Sebagai ajaran agama
pembawa rahmat bagi sekalian alam, sesungguhnya
Islam
merupakan agama yang
sangat memperhatikan segala aspek yang berkaitan dengan
kehidupan manusia, termasuk mengenai pendidikan. Petunjuk Kitab
Suci Al Qur’an
maupun Sunnah Nabi SAW
dengan jelas menuntut dan menuntun para penganut Islam
untuk meningkatkan
kecakapan dan akhlak generasi muda. Hal ini karena pendidikan
adalah sebuah penanaman
modal manusia untuk masa depan, membekali generasi muda
dengan budi pekerti
yang luhur dan kecakapan yang tinggi. Islam telah mengajarkan
mengenai betapa
pentingnya bekal pendidikan yang sepatutnya diawali pembenahan
pada diri sendiri dan
keluarga. ALLAH berfirman di dalam Al Qur’an surah at Tahrim,
ayat 6 : ‘ Hai orang –
orang yang beriman, jagalah dirimu dan keluargamu dari (siksa) api neraka
yang bahan bakarnya
adalah manusia dan batu …’
Ayat tersebut
sepatutnya dimaknai bahwa memelihara diri dan keluarga itu mutlak
dilakukan bagi setiap
insan mukmin melalui pembekalan dalam segala aspek pendidikan ;
utamanya pendidikan
agama, dengan tidak mengabaikan aspek pendidikan dan keahlian
lainnya, seperti ;
ilmu ekonomi, sosial dan lain sebagainya, sehingga setiap
diri mampu
mengarahkan dirinya
pada keridhaan ALLAH.
Mengenai budi pekerti
luhur, Al Qur’an mengingatkan agar semua
orang
memelihara diri sendiri
dan keluarga dari azab neraka, yakni dengan menanamkan takwa
kepada ALLAH dan budi pekerti luhur. Ini karena,
menurut Nabi SAW ; Tidak ada
sesuatu yang lebih
banyak memasukkan manusia ke dalam surga daripada takwa kepada
ALLAH dan budi pekerti
luhur. Beliau bersabda : “ Yang
terbanyak memasukkan ke surga
adalah takwa kepada
ALLAH dan budi pekerti luhur ”. (Hadits; dikutip dalam kitab Bulughul
Maram).
Al Qur’an juga mengingatkan
kaum Muslim agar waspada untuk
tidak
meninggalkan keturunan
yang lemah, yang akan menimbulkan kekhawatiran.

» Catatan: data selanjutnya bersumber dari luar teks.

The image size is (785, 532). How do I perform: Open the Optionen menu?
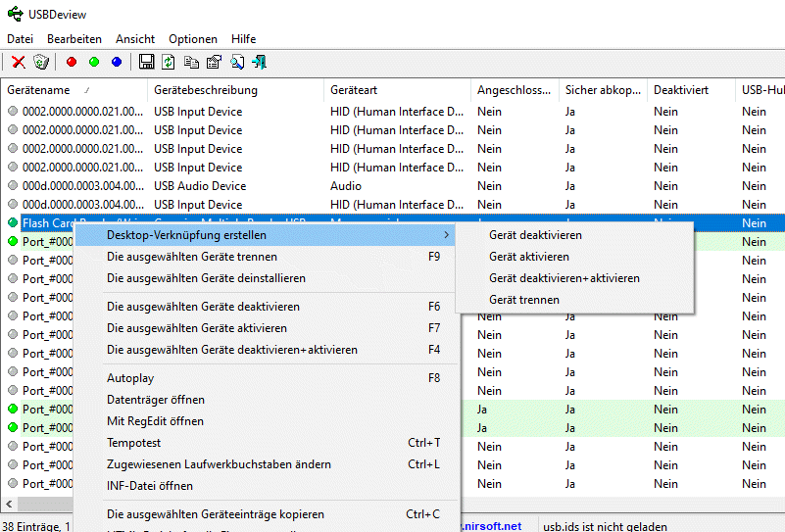tap(193, 39)
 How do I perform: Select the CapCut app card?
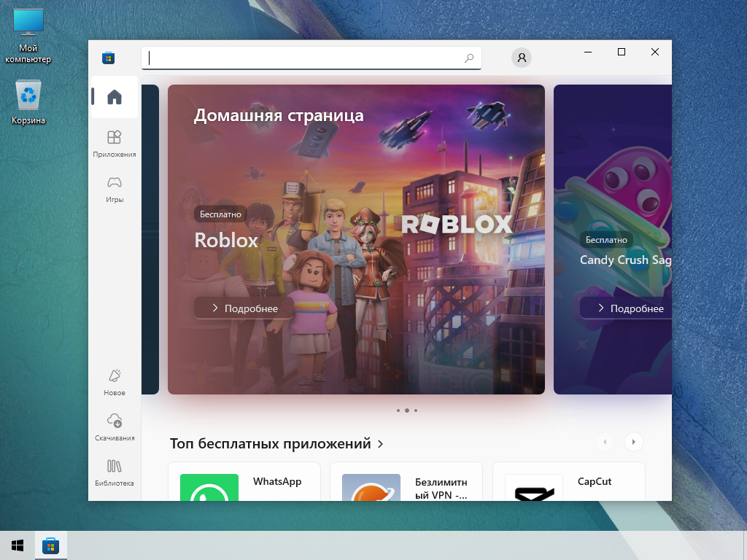(x=569, y=483)

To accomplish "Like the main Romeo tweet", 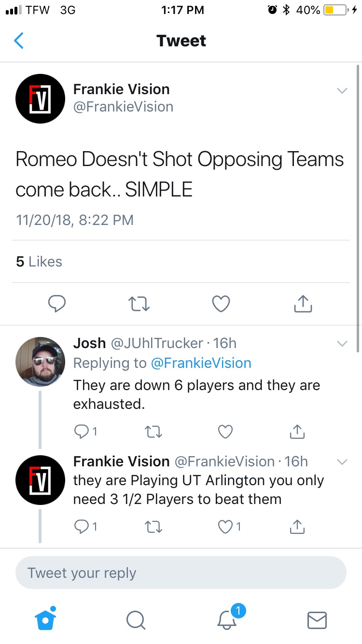I will pos(221,304).
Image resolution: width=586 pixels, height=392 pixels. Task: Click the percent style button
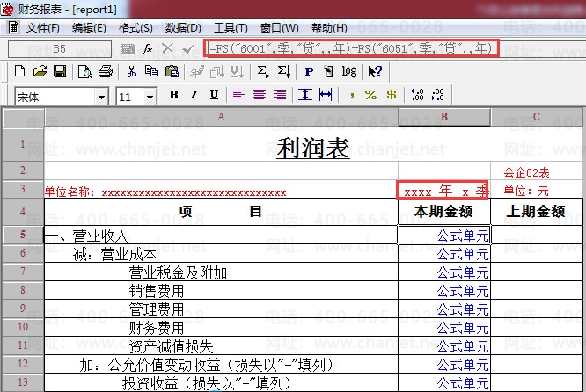coord(370,95)
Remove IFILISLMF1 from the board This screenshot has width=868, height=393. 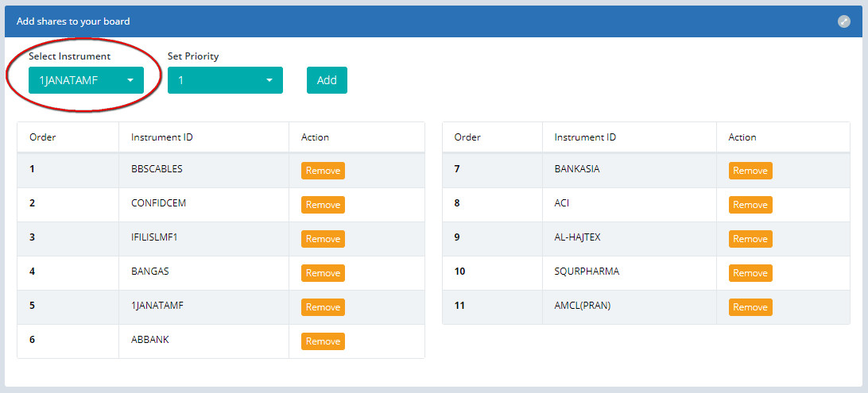(x=323, y=239)
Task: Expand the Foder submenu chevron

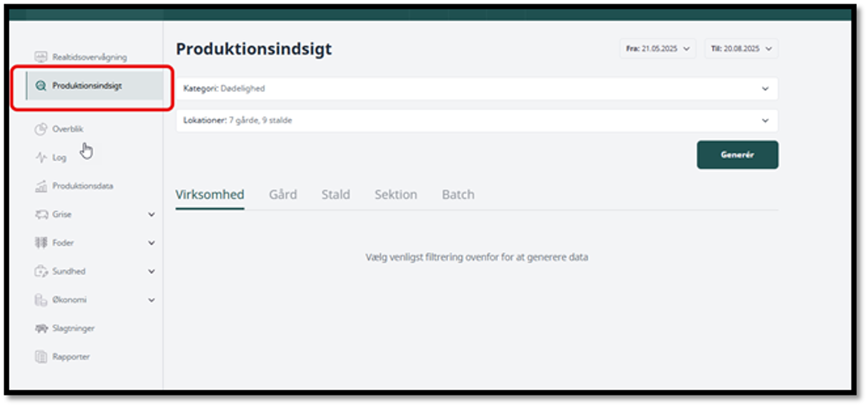Action: [152, 243]
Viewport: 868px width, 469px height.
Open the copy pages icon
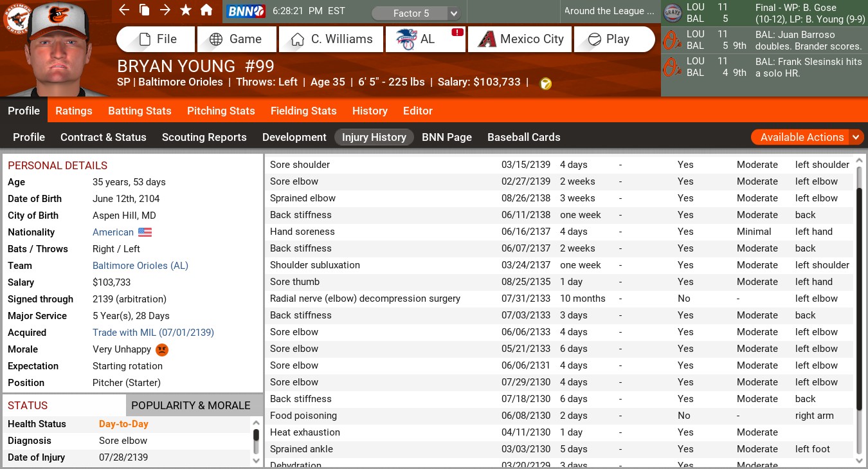(x=145, y=10)
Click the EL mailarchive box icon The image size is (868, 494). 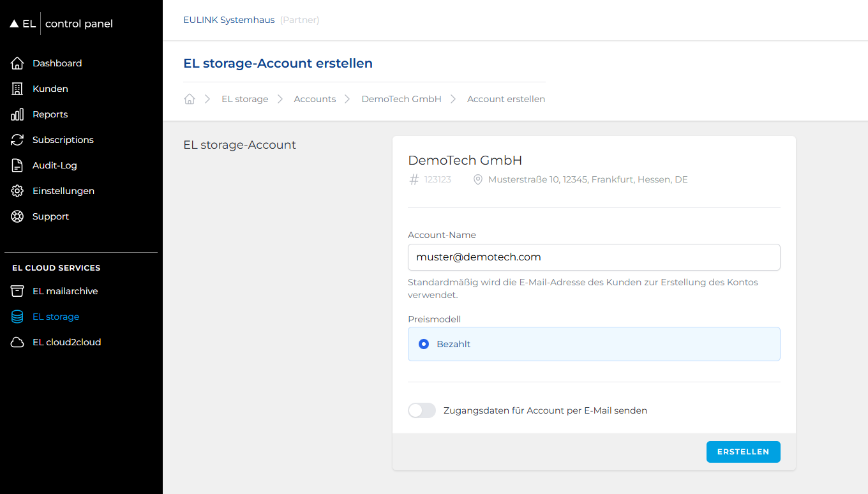coord(17,291)
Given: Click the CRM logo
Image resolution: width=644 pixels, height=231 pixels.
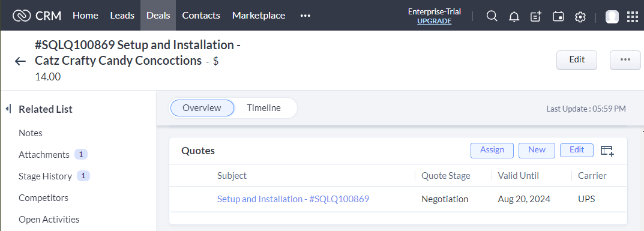Looking at the screenshot, I should click(x=37, y=16).
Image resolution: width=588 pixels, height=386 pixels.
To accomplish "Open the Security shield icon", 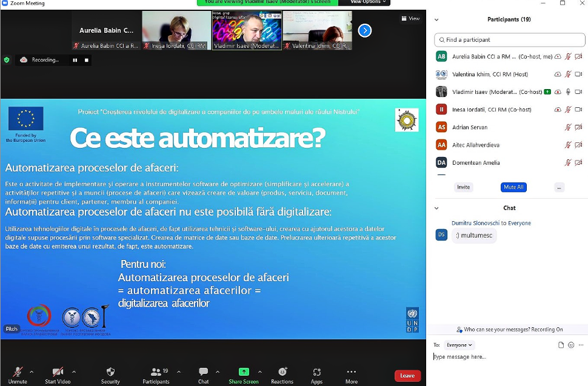I will pos(110,372).
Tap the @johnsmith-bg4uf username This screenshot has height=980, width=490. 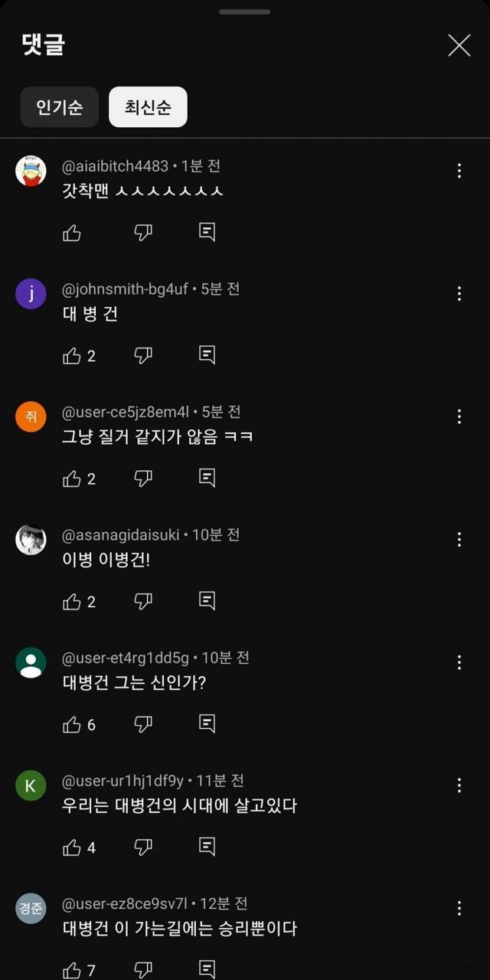click(124, 289)
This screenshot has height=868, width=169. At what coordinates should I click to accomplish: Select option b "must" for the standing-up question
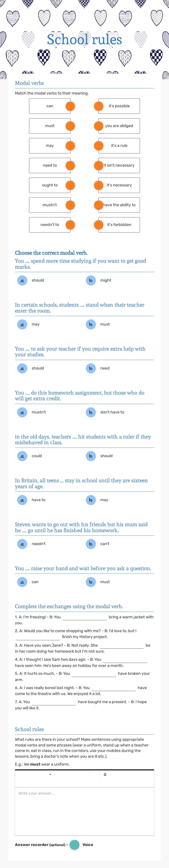point(91,324)
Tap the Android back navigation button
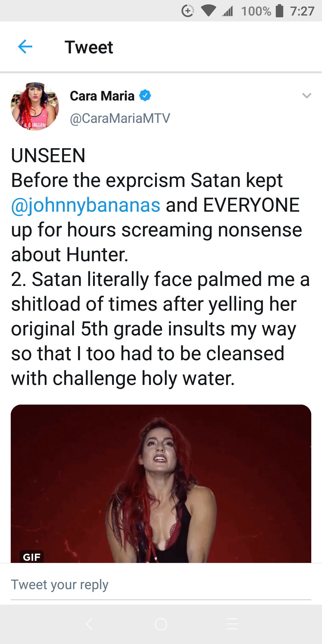The height and width of the screenshot is (644, 322). tap(89, 624)
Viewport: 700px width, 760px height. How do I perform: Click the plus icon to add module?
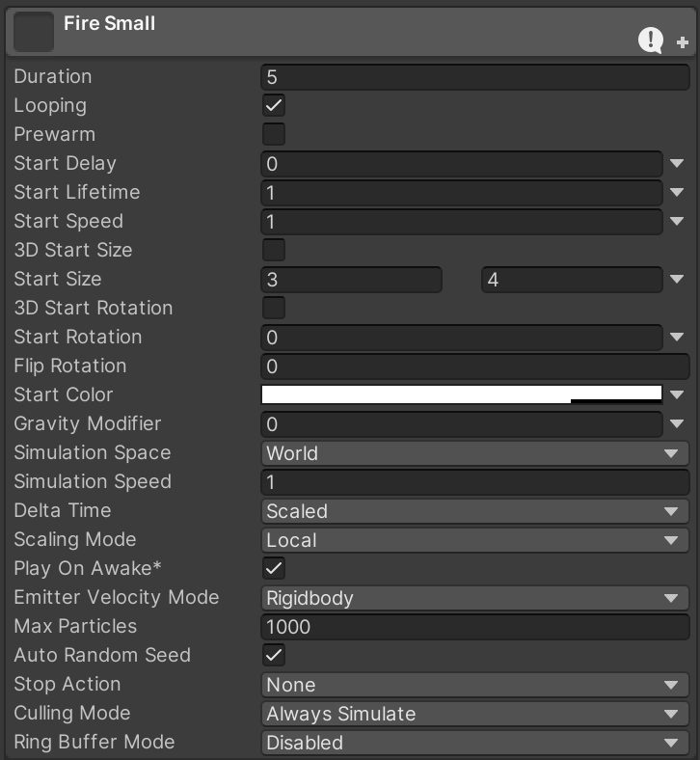pyautogui.click(x=683, y=43)
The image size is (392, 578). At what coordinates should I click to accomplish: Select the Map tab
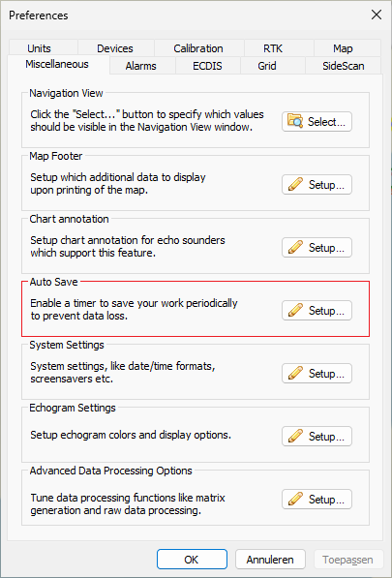[343, 48]
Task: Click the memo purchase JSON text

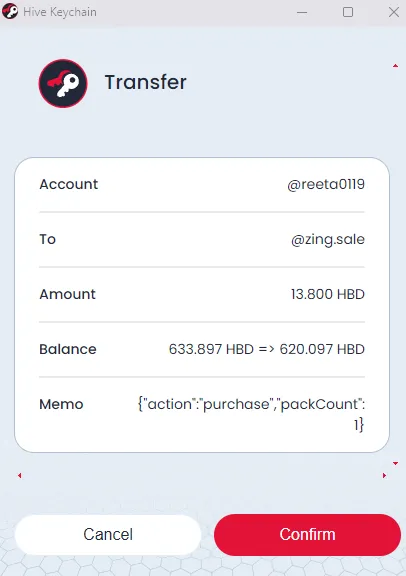Action: [252, 414]
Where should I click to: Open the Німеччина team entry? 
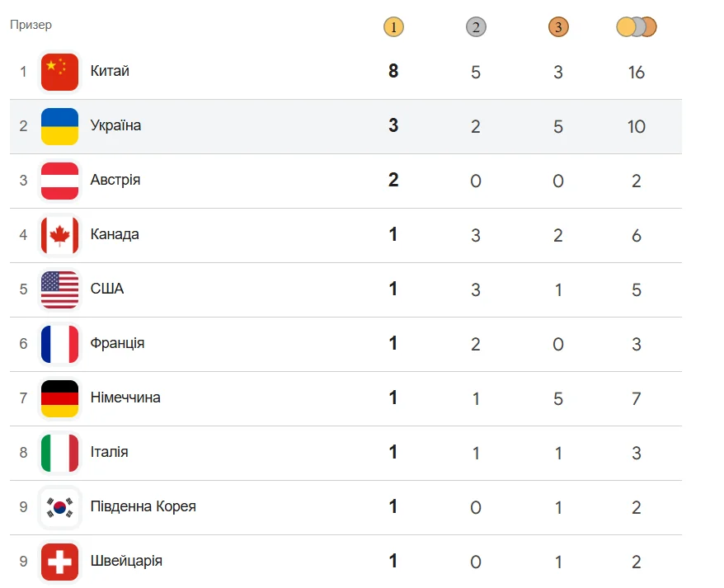tap(125, 397)
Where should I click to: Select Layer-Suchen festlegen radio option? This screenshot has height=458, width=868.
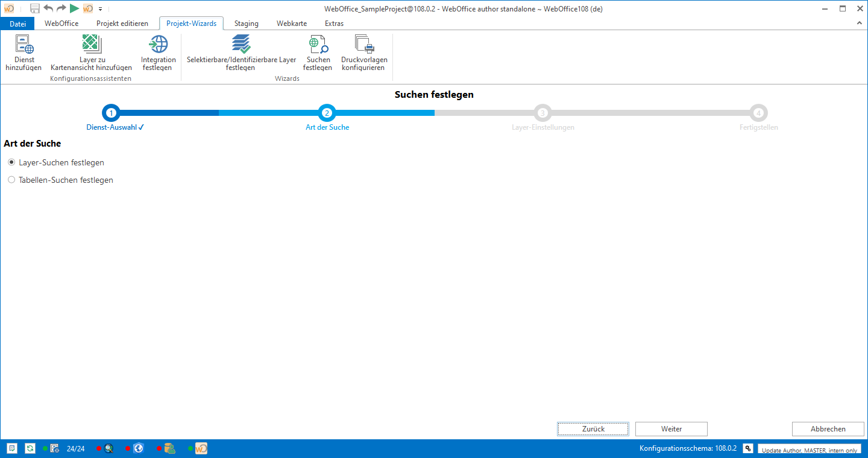point(11,162)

ALLAHberfirman : “ Hendaklah mereka waspada kalau sampai
meninggalkan di belakang mereka anak
turunan yang lemah,
yang mereka khawatirkan. Maka bertakwalah kepada ALLAH, dan hendaklah
berkata dengan
perkataan yang benar.” (QS. An Nisa ; 9)
Terhadap ayat tersebut,
Ibnu Katsir dalam kitabnya memberi ulasan dengan antara
lain mengutip sebuah
Hadits ; “ Engkau meninggalkan ahli warismu dalam keadaan kaya adalah
lebih baik daripada
meninggalkan mereka dalam keadaan papa dan meminta – minta kepada
manusia.” (HR. Bukhari)
Usaha mencegah jangan
sampai kita mewariskan keturunan yang lemah,
yang
dalam Hadits itu
terutama “ lemah ” dalam arti ekonomi ; yakni miskin, tidak hanya
mewariskan harta
kekayaan, hal mana adalah wajar saja.
Tetapi khususnya di zaman
modern dengan pola
ekonomi industri seperti sekarang, usaha itu dilakukan dengan
membekali generasi muda
berkaitan kecakapan – kecakapan yang diperlukan, sehingga
mereka mampu tampil
sebagai sumber daya manusia yang berkualitas tinggi.
Untuk perkara kecakapan
inipun, Nabi SAW memberi teladan bagaimana
menghargai para
ahlinya. Sesuai dengan konteks zaman beliau ; 14 abad yang lalu, suatu
bentuk kecakapan yang amat berharga ialah kepandaian memanah
(menembak dengan
panah), karena kecakapan
itu sangat diperlukan untuk perang dan besar sekali
peranannya untuk
memperoleh kemenangan. Sebuah Hadits
menggambarkan betapa
Nabi SAW amat
menghargai para ahli panah. RASULULLAH
SAW bersabda : “ Dan
beliau berada di atas
mimbar, ‘ Dan siapkanlah kekuatan sedapat - dapatmu untuk menghadapi
mereka…”. (QS. Al
Anfal; 60), dan “ ketahuilah bahwa kekuatan ialah panahan, ketahuilah bahwa
kekuatan ialah panahan,
ketahuilah bahwa kekuatan ialah panahan.” (HR. Muslim)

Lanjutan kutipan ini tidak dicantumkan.